Arriving in Lake Placid
"At last we arrived in Lake Placid and had lunch at the American House. We took a walk around town visiting Mirror Lake and Lake Placid. At one of the docks we stopped and took the lake steamer 'Doris' and embarked for a sail around the lake. The distance around the lake covered twelve miles. After getting back to the wagon we drove about 2 1/2 miles south of Lake Placid and stopped at John Brown's grave."
The trip home
Young Mr. White tells about taking the "back road," now state Route 73, with parts so narrow the wagons hardly would fit on the road. Passing the Cascade Lakes he wrote "on both sides of us could be seen the remains of a terrible forest fire, which had devastated hundreds of acres of forest land, and all that could be seen is the barren mountain sides with the skeleton trees looking like so many telegraph poles. This forest fire was about four years ago and I was told the smoke was dense that it could be seen in New York City and the rocks were so hot that nobody could go along the road for a few days."
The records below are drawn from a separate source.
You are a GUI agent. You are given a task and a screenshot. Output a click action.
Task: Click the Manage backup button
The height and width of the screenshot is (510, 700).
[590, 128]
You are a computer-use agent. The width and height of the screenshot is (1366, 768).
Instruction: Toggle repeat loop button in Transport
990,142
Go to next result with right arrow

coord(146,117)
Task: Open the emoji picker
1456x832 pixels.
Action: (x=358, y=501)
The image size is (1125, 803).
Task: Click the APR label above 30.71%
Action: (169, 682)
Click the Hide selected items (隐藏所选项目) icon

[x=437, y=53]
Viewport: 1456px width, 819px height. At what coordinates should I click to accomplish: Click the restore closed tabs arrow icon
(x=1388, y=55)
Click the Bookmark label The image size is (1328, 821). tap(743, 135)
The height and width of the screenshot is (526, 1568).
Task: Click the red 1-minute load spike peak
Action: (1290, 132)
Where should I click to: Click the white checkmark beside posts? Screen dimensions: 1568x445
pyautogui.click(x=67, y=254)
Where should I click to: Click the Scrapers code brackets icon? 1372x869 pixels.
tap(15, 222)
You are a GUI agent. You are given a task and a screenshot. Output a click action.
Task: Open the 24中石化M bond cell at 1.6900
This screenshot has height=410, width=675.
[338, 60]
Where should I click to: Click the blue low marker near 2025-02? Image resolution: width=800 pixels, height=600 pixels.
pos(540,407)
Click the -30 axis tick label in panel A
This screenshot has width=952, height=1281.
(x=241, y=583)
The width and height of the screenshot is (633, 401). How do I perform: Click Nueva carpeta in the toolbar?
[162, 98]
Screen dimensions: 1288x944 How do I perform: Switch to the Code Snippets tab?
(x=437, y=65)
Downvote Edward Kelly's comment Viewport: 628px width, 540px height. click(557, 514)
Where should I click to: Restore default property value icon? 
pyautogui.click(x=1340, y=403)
He finished the letter telling about stopping at St. Hubert's, climbing a mountain, then on to Elizabethtown and dining at the "Glenwood" and then the rest of the journey home arriving about 5 o'clock.
William White ended up a law professor at Pace University - and the aforementioned Abel Edward Blackmar was later the Chief Justice of the Brooklyn Division of the Federal Supreme Court . See what camping in the Adirondacks can do for one?